In 2013, Nathan Coley’s art installation “A place beyond belief” was brought to Orkney’s shore. The words provoke: what does it mean to be a place beyond belief? One interpretation, enhanced by the juxtaposition of the sign with spire of the redundant church behind it (now Stromness’ Town Hall), is that here is place where church membership, and apparently the relevance of religious belief itself, has declined dramatically. As Steve Bruce has outlined in his book Scottish Gods, the story of the Scottish islands, in keeping with the rest of the UK, has been one of increasing disengagement from organised religion; non-belief emerging as the norm. In this sense, it is becoming a place beyond belief. Yet for those who described the sculpture in its Orkney setting, another interpretation presented itself: here was a place of wonder, a place beyond our limited capacity for belief. A magical place, even.

Crucially, the two readings don’t rule one another out. Even as religious belief declines, wonder does not disappear.

This question of what it means to be ‘beyond belief’ is at the heart of the new project we’re starting in OU Religious Studies entitled “Magical thinking in contexts and situations of unbelief”. Our research is part of a bigger, inter-disciplinary project hosted by the University of Kent entitled Understanding Unbelief, and will draw on experiences from our fieldwork in Nicosia, Cyprus (Theodoros Kyriakides) and Orkney (Richard Irvine).

So, what do we mean by unbelief? Our colleagues at Kent have put together a neat glossary of the core concepts for the project of “Understanding Unbelief”, which also provides a definition of the given word. Our objective as anthropologists and ethnographers is, of course, to go beyond definitions. One would be right to exclaim that “unbelief” is a quite vague term and, in such sense, our research does not seek to pinpoint or validate what unbelief is, or where it takes place. Rather, our aim is to use the given term as a springboard, in order to reach a more ethnographically grounded, nuanced understanding of the spectrum of social phenomena which take place in the in-between of large, yet analytically rudimentary, terms such as “unbelief”, “religion”, “belief”, “atheism”, and so on. To try and glimpse what unbelief actually looks like in the messiness of everyday life.

More specifically, our research – *plugplug* – seeks to combine ethnographic literature on magic with emerging studies of atheism and non-religion to explore in what ways magical thinking emerges in the everyday lives of people who, in one way or another, are considered to be unbelievers. Magic is of course a foundational anthropological topic, and the relationship between humanity and magic as whole cannot be understated. For example, anthropologist Lévy-Bruhl used the (problematic) term “primitive mentality” to denote modes of reasoning of ‘tribal’ societies which do not make the distinction between natural and supernatural causality.

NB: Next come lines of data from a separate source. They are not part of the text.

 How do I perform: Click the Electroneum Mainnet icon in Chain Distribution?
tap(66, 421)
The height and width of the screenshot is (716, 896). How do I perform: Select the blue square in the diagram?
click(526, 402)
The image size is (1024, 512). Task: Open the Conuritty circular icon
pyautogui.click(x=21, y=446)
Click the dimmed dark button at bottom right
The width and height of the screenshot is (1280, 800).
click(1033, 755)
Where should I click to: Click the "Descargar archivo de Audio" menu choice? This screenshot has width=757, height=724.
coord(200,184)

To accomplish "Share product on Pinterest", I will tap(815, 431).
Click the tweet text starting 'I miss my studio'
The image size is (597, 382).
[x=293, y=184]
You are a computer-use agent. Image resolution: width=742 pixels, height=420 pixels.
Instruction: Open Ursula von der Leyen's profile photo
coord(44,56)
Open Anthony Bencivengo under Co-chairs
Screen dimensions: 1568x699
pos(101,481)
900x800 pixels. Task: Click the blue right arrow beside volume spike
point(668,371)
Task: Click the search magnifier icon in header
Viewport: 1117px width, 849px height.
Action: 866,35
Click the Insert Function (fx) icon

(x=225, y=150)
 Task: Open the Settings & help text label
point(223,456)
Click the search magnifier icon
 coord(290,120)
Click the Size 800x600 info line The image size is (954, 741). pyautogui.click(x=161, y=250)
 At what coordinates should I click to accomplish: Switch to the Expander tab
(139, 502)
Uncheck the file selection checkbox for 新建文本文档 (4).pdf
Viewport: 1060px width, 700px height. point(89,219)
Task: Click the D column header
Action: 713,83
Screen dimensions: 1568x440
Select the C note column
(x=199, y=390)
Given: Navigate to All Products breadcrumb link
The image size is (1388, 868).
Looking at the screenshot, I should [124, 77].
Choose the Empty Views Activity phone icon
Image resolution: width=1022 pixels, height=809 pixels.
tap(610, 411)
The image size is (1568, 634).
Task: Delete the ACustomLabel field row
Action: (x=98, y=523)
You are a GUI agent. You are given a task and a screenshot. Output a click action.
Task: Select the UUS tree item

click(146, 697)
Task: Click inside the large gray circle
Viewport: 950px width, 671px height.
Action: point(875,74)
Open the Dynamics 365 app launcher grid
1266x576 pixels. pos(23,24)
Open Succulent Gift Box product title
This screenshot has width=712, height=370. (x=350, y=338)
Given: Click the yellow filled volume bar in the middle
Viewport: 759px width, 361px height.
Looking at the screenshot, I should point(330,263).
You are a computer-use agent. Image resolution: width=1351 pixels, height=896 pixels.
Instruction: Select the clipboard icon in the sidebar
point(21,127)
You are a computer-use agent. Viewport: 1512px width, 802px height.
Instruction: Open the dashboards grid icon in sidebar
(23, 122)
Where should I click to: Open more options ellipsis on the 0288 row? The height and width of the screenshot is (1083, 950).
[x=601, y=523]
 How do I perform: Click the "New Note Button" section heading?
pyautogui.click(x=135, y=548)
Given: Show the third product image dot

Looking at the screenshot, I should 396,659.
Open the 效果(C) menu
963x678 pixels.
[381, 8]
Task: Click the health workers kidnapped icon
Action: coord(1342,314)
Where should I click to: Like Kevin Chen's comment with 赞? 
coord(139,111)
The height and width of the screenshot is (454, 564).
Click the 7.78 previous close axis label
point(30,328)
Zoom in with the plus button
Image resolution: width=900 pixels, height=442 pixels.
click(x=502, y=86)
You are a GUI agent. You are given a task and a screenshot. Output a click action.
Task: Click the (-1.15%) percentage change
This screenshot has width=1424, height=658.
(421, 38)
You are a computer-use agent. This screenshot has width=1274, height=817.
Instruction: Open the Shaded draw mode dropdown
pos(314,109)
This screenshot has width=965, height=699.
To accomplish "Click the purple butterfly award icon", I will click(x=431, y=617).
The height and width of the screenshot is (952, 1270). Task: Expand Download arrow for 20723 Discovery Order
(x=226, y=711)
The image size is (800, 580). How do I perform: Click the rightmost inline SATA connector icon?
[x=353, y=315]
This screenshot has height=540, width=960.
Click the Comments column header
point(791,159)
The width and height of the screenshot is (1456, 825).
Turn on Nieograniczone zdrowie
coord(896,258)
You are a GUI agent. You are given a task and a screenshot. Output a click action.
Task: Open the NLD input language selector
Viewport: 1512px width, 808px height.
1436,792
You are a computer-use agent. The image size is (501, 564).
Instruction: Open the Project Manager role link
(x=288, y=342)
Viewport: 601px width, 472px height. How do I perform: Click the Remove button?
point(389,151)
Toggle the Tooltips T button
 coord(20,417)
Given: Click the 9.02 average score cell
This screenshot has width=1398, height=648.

[fig. 2: Collection of evil eyes and lucky charms on coffee shop wall in Nicosia, Cyprus.
Photo taken by Allyson McAbee.]

Later commentators – such as Stanley Tambiah – point out that the term “primitive mentality” was not intended to describe aspects of thinking specific to non-Western societies but rather a mode of thinking which, under the right social circumstances, can manifest in human consciousness and human action irrespectively of spatiotemporal and historical parameters. Similarly, French philosopher Jean-Paul Sartre used the term “magicality” to denote the ability of the human mind to adopt modes of thinking and reasoning which evade the normative social order.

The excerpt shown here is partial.